What Is a CSP Header Generator?
A Content Security Policy (CSP) header generator helps you build the Content-Security-Policy HTTP response header. CSP is a security standard that prevents cross-site scripting (XSS), data injection, and other code injection attacks by specifying which content sources the browser should trust.
How to Use This CSP Generator
- Enable the directives you need using the checkboxes.
- Enter allowed sources for each directive (e.g.,
'self',https://cdn.example.com). - Click "Generate CSP Header" to build the complete header string.

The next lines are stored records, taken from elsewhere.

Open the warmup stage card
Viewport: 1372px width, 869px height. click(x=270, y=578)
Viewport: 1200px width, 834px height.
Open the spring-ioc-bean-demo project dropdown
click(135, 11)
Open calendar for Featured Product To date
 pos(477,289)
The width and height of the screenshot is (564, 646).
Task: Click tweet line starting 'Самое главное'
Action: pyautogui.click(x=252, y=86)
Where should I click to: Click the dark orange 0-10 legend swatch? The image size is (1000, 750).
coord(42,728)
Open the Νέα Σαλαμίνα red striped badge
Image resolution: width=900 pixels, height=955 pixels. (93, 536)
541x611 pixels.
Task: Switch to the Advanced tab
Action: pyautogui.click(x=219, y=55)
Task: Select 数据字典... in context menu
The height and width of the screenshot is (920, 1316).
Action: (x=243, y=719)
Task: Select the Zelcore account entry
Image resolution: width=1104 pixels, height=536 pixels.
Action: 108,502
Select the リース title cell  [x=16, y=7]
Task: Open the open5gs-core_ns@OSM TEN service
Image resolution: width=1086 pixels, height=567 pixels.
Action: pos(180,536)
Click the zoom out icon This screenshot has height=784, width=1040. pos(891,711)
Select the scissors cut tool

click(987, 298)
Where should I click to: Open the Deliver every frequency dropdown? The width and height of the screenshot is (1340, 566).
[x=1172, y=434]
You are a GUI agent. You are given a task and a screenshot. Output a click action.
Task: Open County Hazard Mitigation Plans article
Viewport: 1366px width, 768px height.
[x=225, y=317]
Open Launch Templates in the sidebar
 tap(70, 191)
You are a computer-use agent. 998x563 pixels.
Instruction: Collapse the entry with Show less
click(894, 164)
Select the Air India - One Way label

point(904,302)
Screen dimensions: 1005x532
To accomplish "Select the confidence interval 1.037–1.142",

- Copy the result and add it to your server configuration or meta tag.
Common CSP Source Values
Frequently used values include 'self' (same origin), 'none' (block all), 'unsafe-inline' (allow inline scripts/styles), 'unsafe-eval' (allow eval), data: (allow data URIs), and specific domain URLs. Combining multiple sources per directive gives fine-grained control over what the browser can load.
Frequently Asked Questions
What happens if I don't set a default-src?
Without default-src, unspecified directives have no restriction. It is best practice to set default-src 'self' as a fallback, then override specific directives as needed.
Can I use CSP with a meta tag instead of an HTTP header?
Yes, you can add <meta http-equiv="Content-Security-Policy" content="..."> in your HTML head. However, some directives like frame-ancestors only work as HTTP headers.